ECOSTAINABILITY DEVELOPMENTS LIMITED - Analysis Report
Credit Opinion: DECLINE
Ecostainability Developments Limited presents significant credit risk. The company has a large long-term bank loan (£2.08m) with no indication of repayment progress and negative working capital (net current liabilities of £824k). Cash balances are minimal (£9k), insufficient to cover short-term liabilities (£834k). Despite modest net assets (£50k), the company shows ongoing liquidity stress and dependence on debt. The overdue filing of accounts also raises governance concerns. Without evidence of sustainable cash flow or equity injection, the company’s ability to service debt and honor commercial commitments is doubtful.Financial Strength:
The balance sheet is heavily leveraged with fixed assets of approximately £2.96m financed predominantly by long-term debt (£2.08m) and current liabilities surpassing current assets by over £820k. Shareholders’ funds are negligible at £49.6k, indicating very thin equity buffer. The company holds no inventory or receivables disclosed, and cash reserves are very low, which limits operational flexibility.

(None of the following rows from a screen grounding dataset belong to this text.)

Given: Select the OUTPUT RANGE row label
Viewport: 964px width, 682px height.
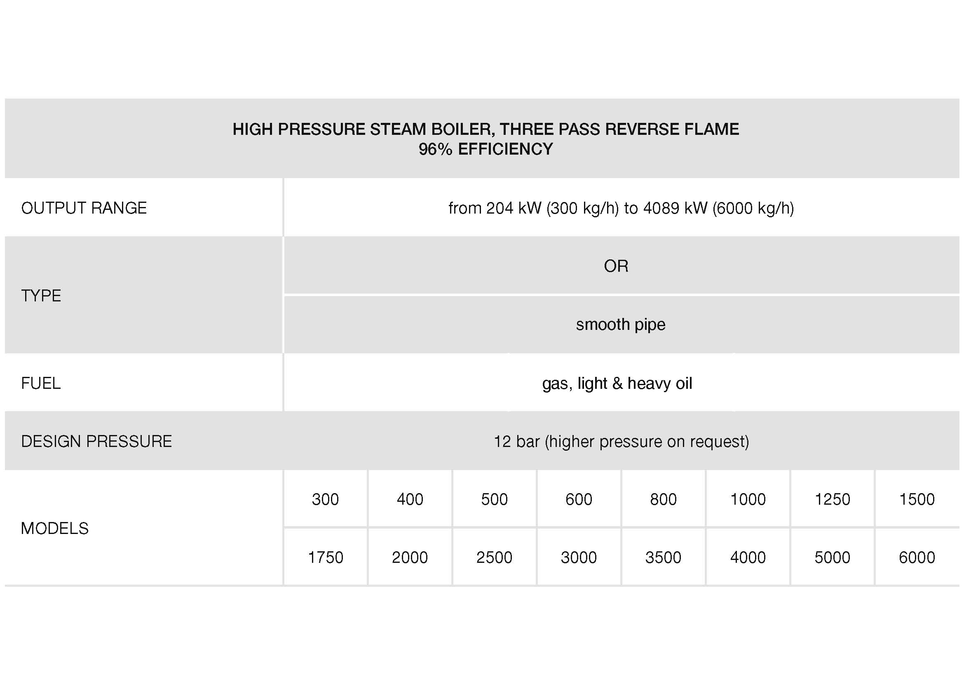Looking at the screenshot, I should pyautogui.click(x=84, y=208).
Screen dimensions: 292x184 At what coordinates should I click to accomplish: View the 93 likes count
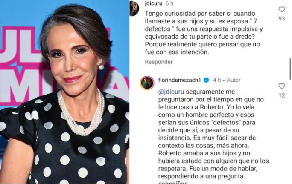[282, 19]
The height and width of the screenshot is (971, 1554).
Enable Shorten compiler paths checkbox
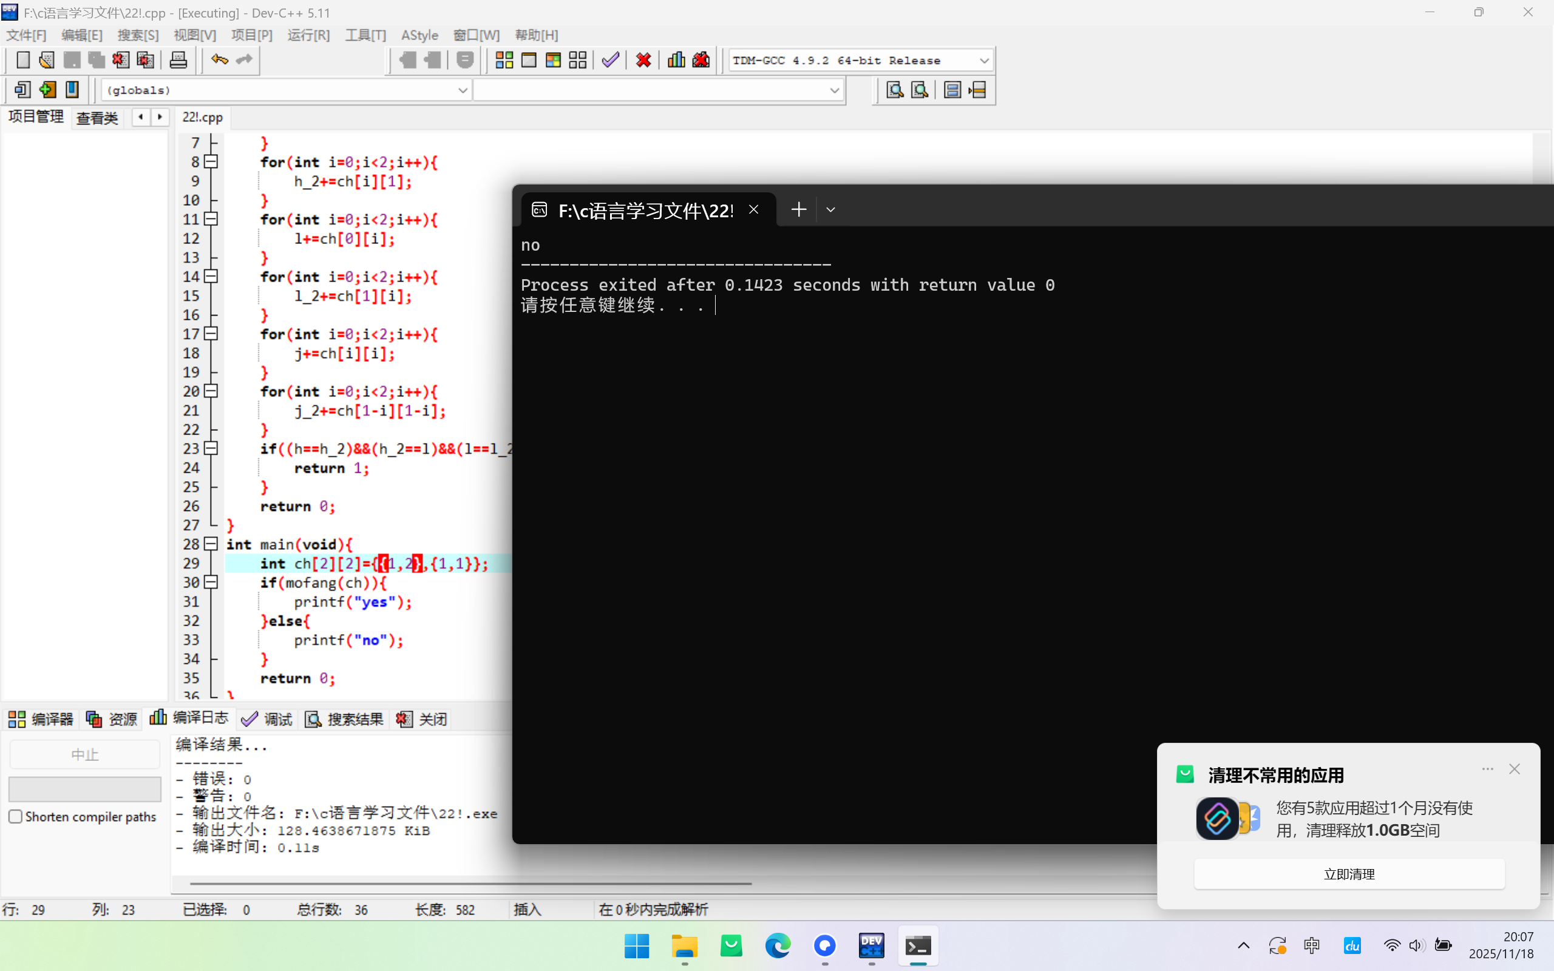pyautogui.click(x=16, y=816)
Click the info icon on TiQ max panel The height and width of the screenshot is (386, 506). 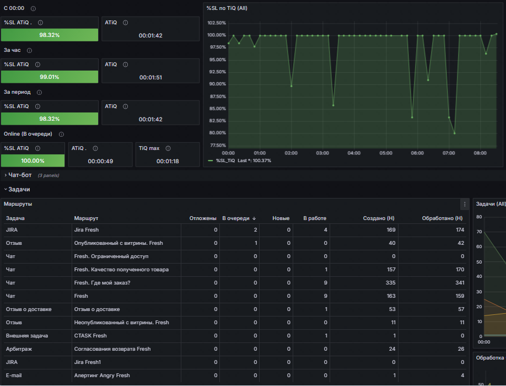tap(168, 148)
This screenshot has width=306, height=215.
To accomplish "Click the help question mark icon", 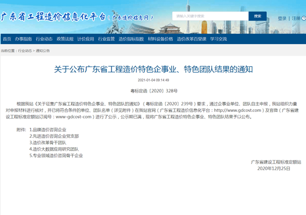I will pos(304,18).
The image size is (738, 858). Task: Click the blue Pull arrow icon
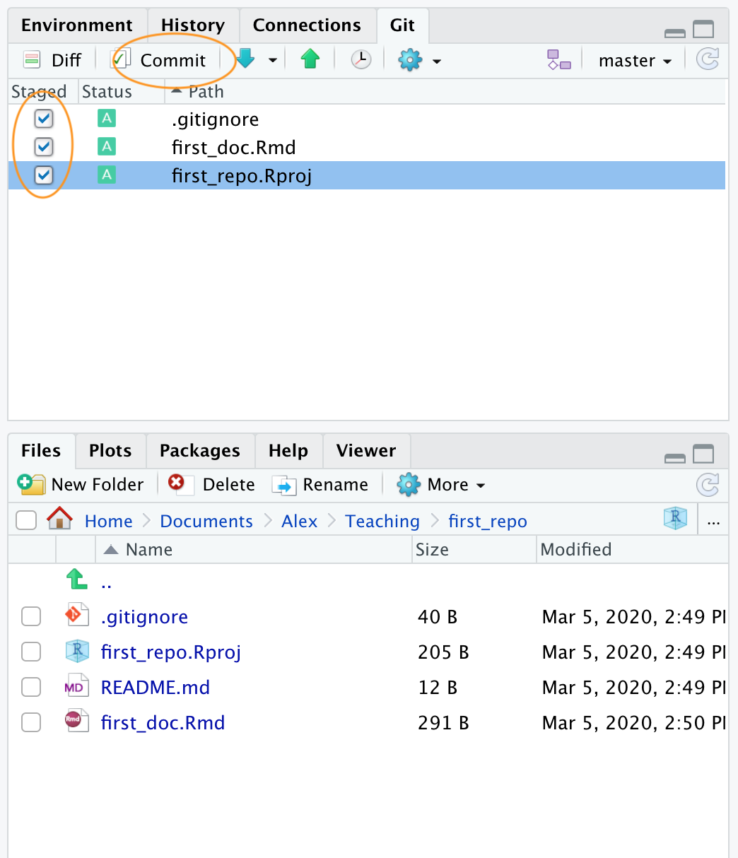245,60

The lack of profitability data due to exemption from full accounts filing restricts assessment of earnings quality, but net asset growth from £28k to £50k over two years is minimal.Cash Flow Assessment:
Cash on hand has improved slightly from £1.3k to £9.1k but remains insufficient relative to short-term obligations. Negative net current assets imply ongoing liquidity pressure. The directors’ current accounts reflect significant creditor balances (£811k), suggesting reliance on director funding or deferred payments. No employees are reported, which may reduce operating expenses but also indicates limited business activity generating cash inflows. Overall, cash flow generation capability appears weak.Monitoring Points:
- Timely filing of overdue accounts and confirmation statements to ensure compliance and transparency.
- Changes in cash balances and current liabilities to assess improvements or deterioration in liquidity.
- Repayment progress or restructuring of long-term bank loans.
- Evidence of operating cash inflows or new equity injection to strengthen working capital.
- Director conduct and any related party transactions due to high reliance on director accounts.